A happy marriage consists of so many little things. However, not everyone can say that their marriage is the most constructive place to grow. The truth is that marriage is conditioned by many social norms, which have taught the partners to act this or that way.
One of the things that we learn from early childhood is the role of influence. Usually, boys are taught that influence should be something they should handle and that those who fall behind by being ‘played upon’ are usually left behind.
This is not the reality though, and the perception that someone should be in command is what harms most relationships. Once one of the partners takes up the wheel and stops listening to what the other has to say, the room for compromise and genuine mutual understanding collapses onto the marriage.
This is what Dr. John Gottman discovered in his long-term study on 130 newly-wed couples. His conclusion is that men who allow to be influenced by their wives have happier marriages and are less likely to get divorced.
This form of mutual influence and compromise is not limited to heterosexual couples.
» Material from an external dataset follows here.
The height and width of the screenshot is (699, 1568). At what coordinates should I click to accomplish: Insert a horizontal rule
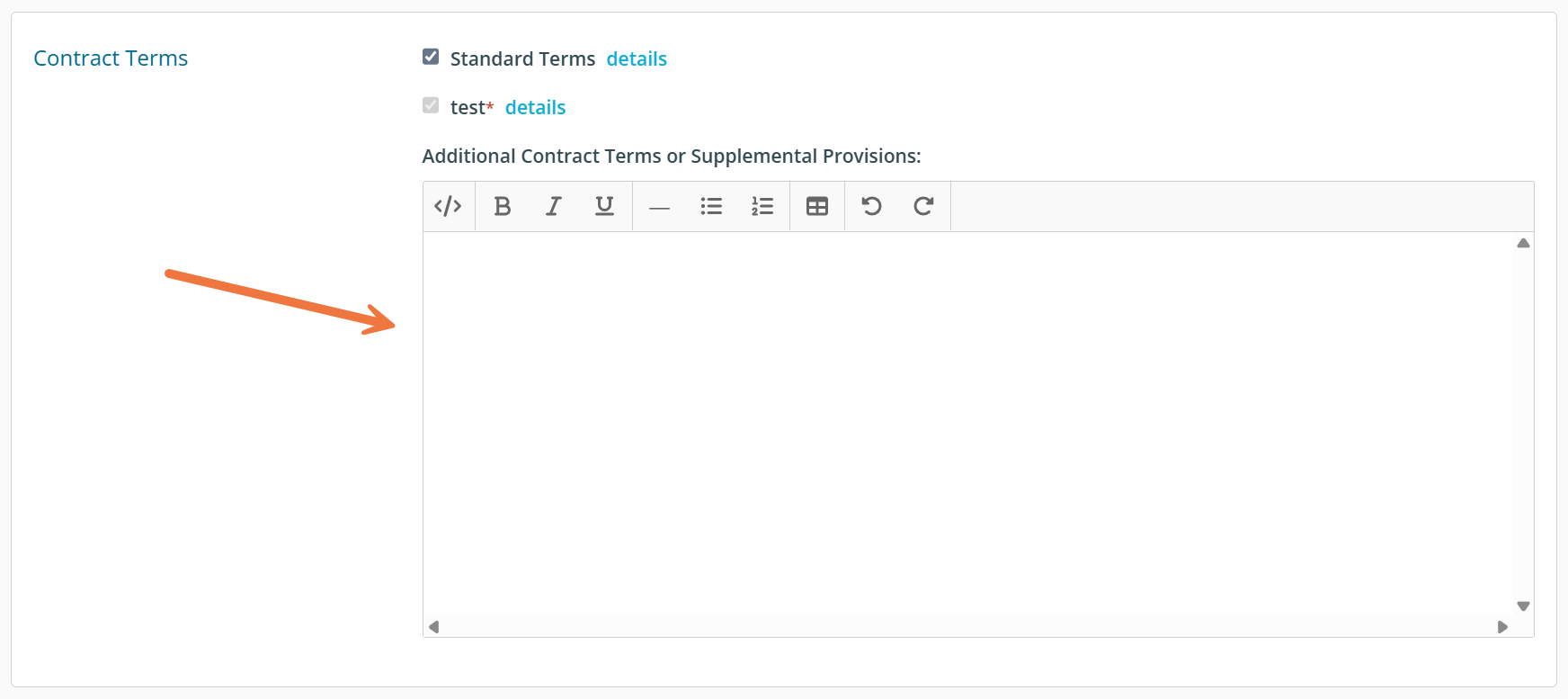659,207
In fact, it’s essential in every relationship, no matter what gender the couple is. And the worst enemy of all marriages? Stonewalling.
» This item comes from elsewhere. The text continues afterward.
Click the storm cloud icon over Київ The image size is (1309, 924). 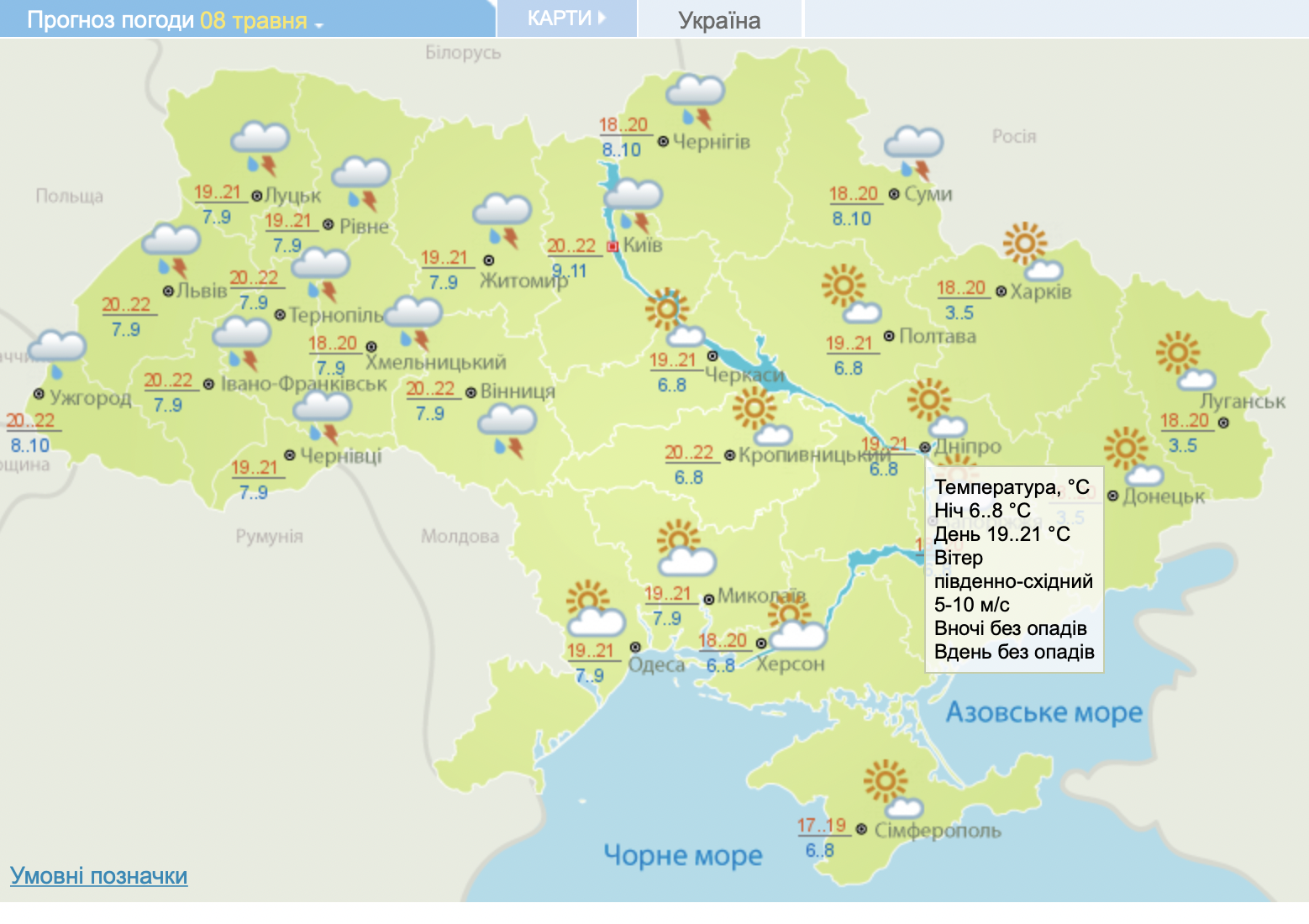click(x=634, y=205)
The most common problem in marriages is when one of the partners doesn’t agree to something that the other has intended to do, or has already done. In such arguments, the husband that rejects his wife’s efforts to influence him would usually stick to the four common telltale signs: criticism, defensiveness, contempt, and stonewalling.
While this is not restricted to the male gender only, Dr. Gottman reports that it is usually men who reject their wives’ influence and that these marriages where men are unwilling to share power are 81% likely to self-implode.
The truth is that it takes two for a marriage, and just like love, responsibilities, obligations, and all the rest of the elements that make up marriage, influence should be mutual. In the end, both partners care about the relationship, and this care should be taken into consideration when listening to the other partner.
The main problem with men who are unwilling to be influenced is that their lower emotional intelligence cannot make a difference between ‘being in power’ and being in an equal relationship.
When we take emotionally intelligent men, the difference is that they care about and are genuinely interested in their wives’ emotions and interests. This is because these men honor and respect their wives.
The emotionally intelligent husband will listen when being confronted and will try to understand her feelings and find common grounds. This will also make him a great father, who will encourage his kids to respect and value their emotions and themselves.
Accepting influence doesn’t mean blindly following the wife’s directions and canceling everything because she prefers it that way. It means understanding the partner’s point of view and finding a way to make a compromise.
This way of finding something both partners can agree to is what would make the gears turn smoother, and both partners will be happy. In the end, every couple wants mutual understanding and working things out together.